Lo que se pide: Resume el fragmento en dos oraciones.

Agosto, 1963. Finalmente la Real Embajada de Tailandia en Londres ha completado todas las formalidades de mi contrato y sigue haciendo gestiones para acelerar la obtención del visado de entrada, pero mi advierten que, como todo en el Lejano Oriente, la tramitación lleva tiempo, y puesto que pretendo hacer el viaje en barco me recomiendan que me embarque hasta Vietnam y que ellos me facilitarán el visado de entrada en Tailandia en su Embajada de en Saigon.
Me siento eufórico y con unas ganas irreprimibles de bajar las escaleras de la Embajada dando saltos y lanzando gritos de alegría. ¡Lo he conseguido! Lo que parecía una broma se ha convertido en realidad. Recién terminada la carrera consigo mi primer contrato de trabajo de tres años como profesor de literatura en una Universidad de Bangkok..
Hacía meses que había echado la instancia, y me había informado un poco sobre el país y las condiciones de vida en la capital pero sin excederme, pues quería llegar sin prejuicios que distorsionaran mis sentimientos y mis primeras impresiones. Sólo retuve el consejo de hacer el viaje en barco como forma de ir aclimatándome poco a poco al cambio de temperatura, de costumbres, de olores y de sabores; en una palabra, dejando que Oriente fuera penetrando progresivamente en mí, a medida que avanzaba hacia ese sol matinal y cada vez más ardiente.
Elegí un buque francés de la Naviera “Messageries Maritimes” que combinaba el transporte de mercancías con el de viajeros y resultaba más económico aunque tenía el inconveniente, para mí providencial, de escalas más largas debido a las operaciones de carga y descarga de mercancías. El buque, cuyo nombre no recuerdo tenía prevista su salida a mediados de agosto desde Marsella con llegada a Saigon el 10 de Septiembre.
Aún tenía unos días para volver a España y despedirme de mi familia. Traté de abreviar la visita al máximo pues resultaba muy duro escuchar a diario los reproches de mis hermanos, las pegas y las cortapisas de mis amigos, y sobre todo observar acongojado el silencio de mi padre o los ojos arrasados en lágrimas de mi madre.

Registros de datos:
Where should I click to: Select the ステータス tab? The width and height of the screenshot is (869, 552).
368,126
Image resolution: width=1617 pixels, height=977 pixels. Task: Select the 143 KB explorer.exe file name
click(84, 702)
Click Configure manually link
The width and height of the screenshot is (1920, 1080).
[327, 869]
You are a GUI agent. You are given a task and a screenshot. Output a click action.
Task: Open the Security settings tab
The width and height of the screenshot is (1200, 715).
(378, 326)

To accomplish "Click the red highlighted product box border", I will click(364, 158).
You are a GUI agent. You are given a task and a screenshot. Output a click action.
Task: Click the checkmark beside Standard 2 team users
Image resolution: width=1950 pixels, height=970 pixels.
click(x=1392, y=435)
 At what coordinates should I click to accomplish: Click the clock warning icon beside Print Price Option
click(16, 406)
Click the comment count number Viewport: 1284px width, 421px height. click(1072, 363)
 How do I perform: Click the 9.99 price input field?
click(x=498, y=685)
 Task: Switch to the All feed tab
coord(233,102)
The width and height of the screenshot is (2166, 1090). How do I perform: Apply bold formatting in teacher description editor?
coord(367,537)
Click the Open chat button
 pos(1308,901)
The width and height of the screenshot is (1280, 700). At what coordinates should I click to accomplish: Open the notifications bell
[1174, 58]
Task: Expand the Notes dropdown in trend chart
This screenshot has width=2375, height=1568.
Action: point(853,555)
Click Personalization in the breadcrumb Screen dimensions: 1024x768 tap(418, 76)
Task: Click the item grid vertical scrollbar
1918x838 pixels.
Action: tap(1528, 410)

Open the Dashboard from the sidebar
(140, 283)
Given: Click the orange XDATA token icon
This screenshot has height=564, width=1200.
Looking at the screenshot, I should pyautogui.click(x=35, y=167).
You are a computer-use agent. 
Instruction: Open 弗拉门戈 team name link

Ejercicio resuelto: En agosto de 1963, la Embajada de Tailandia en Londres completó las formalidades de un contrato de tres años como profesor de literatura en una universidad de Bangkok y recomendó embarcarse hasta Vietnam para obtener el visado de entrada en Saigon. Para el viaje se eligió un buque de la naviera "Messageries Maritimes" que saldría de Marsella a mediados de agosto, y antes de partir hubo una visita breve a la familia en España, marcada por los reproches de los hermanos, el silencio del padre y las lágrimas de la madre.